-- YOUR OBJECTIVE --
Each line from the opening of the records that follow to the line with "Given: Click show" needs to be written out exactly. Add nothing.

[Stored data entries]
*** Block opens ***

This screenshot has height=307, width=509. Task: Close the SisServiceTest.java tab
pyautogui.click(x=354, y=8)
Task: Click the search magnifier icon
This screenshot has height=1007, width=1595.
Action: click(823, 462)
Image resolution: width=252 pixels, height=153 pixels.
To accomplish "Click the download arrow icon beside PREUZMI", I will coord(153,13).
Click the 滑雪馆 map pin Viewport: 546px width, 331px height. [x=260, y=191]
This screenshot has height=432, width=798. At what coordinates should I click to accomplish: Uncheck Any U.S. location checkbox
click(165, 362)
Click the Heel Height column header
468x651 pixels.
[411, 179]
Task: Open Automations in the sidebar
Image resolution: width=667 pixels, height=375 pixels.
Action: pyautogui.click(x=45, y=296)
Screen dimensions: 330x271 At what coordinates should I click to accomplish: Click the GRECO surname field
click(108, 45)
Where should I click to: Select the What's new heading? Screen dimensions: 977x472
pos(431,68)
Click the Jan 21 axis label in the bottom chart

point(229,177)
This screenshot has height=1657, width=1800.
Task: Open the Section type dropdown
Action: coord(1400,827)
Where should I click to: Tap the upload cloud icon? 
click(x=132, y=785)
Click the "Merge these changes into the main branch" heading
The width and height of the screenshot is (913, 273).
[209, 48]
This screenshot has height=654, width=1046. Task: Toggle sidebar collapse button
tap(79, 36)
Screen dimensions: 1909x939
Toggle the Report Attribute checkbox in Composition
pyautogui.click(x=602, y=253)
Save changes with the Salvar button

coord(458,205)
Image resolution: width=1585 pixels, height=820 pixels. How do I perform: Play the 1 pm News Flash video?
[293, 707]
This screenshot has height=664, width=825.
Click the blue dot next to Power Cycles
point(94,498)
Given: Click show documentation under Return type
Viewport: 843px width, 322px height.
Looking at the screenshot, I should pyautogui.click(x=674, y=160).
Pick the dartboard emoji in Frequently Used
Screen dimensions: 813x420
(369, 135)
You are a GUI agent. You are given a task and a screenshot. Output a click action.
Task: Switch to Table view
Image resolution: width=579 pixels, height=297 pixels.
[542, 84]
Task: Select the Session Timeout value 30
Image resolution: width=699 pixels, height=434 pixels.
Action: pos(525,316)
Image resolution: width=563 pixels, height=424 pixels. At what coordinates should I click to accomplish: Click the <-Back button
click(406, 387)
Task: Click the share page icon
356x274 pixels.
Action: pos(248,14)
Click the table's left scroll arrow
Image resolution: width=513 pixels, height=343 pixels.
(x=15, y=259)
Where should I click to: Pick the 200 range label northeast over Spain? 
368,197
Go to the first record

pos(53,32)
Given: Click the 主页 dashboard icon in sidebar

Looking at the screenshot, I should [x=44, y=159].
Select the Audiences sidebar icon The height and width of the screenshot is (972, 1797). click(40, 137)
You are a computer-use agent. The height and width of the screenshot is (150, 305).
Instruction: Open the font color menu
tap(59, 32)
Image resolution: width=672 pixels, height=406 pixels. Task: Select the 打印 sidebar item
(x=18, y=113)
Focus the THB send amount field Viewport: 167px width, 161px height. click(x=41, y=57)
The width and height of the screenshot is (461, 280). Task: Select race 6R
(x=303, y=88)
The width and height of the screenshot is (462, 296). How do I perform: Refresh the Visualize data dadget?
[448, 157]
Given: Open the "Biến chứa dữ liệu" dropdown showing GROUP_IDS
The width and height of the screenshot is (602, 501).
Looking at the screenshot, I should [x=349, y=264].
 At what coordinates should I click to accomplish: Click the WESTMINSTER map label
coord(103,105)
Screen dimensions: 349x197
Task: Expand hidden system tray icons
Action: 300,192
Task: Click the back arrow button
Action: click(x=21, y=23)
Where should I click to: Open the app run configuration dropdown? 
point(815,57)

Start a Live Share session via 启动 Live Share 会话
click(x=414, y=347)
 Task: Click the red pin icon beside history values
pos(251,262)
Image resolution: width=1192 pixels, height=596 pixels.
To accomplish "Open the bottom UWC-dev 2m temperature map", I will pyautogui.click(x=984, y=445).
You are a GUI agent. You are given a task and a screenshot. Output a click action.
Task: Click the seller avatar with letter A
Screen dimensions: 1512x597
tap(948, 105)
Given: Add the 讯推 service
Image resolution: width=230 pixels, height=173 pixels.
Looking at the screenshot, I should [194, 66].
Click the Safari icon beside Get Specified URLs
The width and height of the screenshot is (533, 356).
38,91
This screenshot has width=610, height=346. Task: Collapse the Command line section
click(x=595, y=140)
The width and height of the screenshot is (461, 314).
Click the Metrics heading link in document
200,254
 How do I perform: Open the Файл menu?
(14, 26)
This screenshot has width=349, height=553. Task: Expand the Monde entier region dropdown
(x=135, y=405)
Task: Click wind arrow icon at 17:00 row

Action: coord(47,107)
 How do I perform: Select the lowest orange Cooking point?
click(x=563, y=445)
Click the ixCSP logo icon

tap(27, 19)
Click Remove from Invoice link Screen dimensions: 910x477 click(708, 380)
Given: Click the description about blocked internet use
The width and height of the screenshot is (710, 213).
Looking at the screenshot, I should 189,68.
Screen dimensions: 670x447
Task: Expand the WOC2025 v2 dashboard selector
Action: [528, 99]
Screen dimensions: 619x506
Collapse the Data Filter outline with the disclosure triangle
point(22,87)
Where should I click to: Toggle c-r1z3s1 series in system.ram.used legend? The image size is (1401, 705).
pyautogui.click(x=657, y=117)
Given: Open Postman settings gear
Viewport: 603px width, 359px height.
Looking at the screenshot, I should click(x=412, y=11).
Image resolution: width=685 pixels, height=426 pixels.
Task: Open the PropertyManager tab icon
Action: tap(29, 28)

*** Block closes ***

-- TASK RESPONSE --
This screenshot has height=307, width=509. Task: Close the SisServiceTest.java tab
pyautogui.click(x=354, y=8)
Task: Click the search magnifier icon
This screenshot has height=1007, width=1595.
Action: click(823, 462)
Image resolution: width=252 pixels, height=153 pixels.
To accomplish "Click the download arrow icon beside PREUZMI", I will coord(153,13).
Click the 滑雪馆 map pin Viewport: 546px width, 331px height. [x=260, y=191]
This screenshot has height=432, width=798. At what coordinates should I click to accomplish: Uncheck Any U.S. location checkbox
click(165, 362)
Click the Heel Height column header
468x651 pixels.
[411, 179]
Task: Open Automations in the sidebar
Image resolution: width=667 pixels, height=375 pixels.
Action: pyautogui.click(x=45, y=296)
Screen dimensions: 330x271 At what coordinates should I click to accomplish: Click the GRECO surname field
click(108, 45)
Where should I click to: Select the What's new heading? Screen dimensions: 977x472
pos(431,68)
Click the Jan 21 axis label in the bottom chart

point(229,177)
This screenshot has height=1657, width=1800.
Task: Open the Section type dropdown
Action: coord(1400,827)
Where should I click to: Tap the upload cloud icon? 
click(x=132, y=785)
Click the "Merge these changes into the main branch" heading
The width and height of the screenshot is (913, 273).
[209, 48]
This screenshot has height=654, width=1046. Task: Toggle sidebar collapse button
tap(79, 36)
Screen dimensions: 1909x939
Toggle the Report Attribute checkbox in Composition
pyautogui.click(x=602, y=253)
Save changes with the Salvar button

coord(458,205)
Image resolution: width=1585 pixels, height=820 pixels. How do I perform: Play the 1 pm News Flash video?
[293, 707]
This screenshot has height=664, width=825.
Click the blue dot next to Power Cycles
point(94,498)
Given: Click show documentation under Return type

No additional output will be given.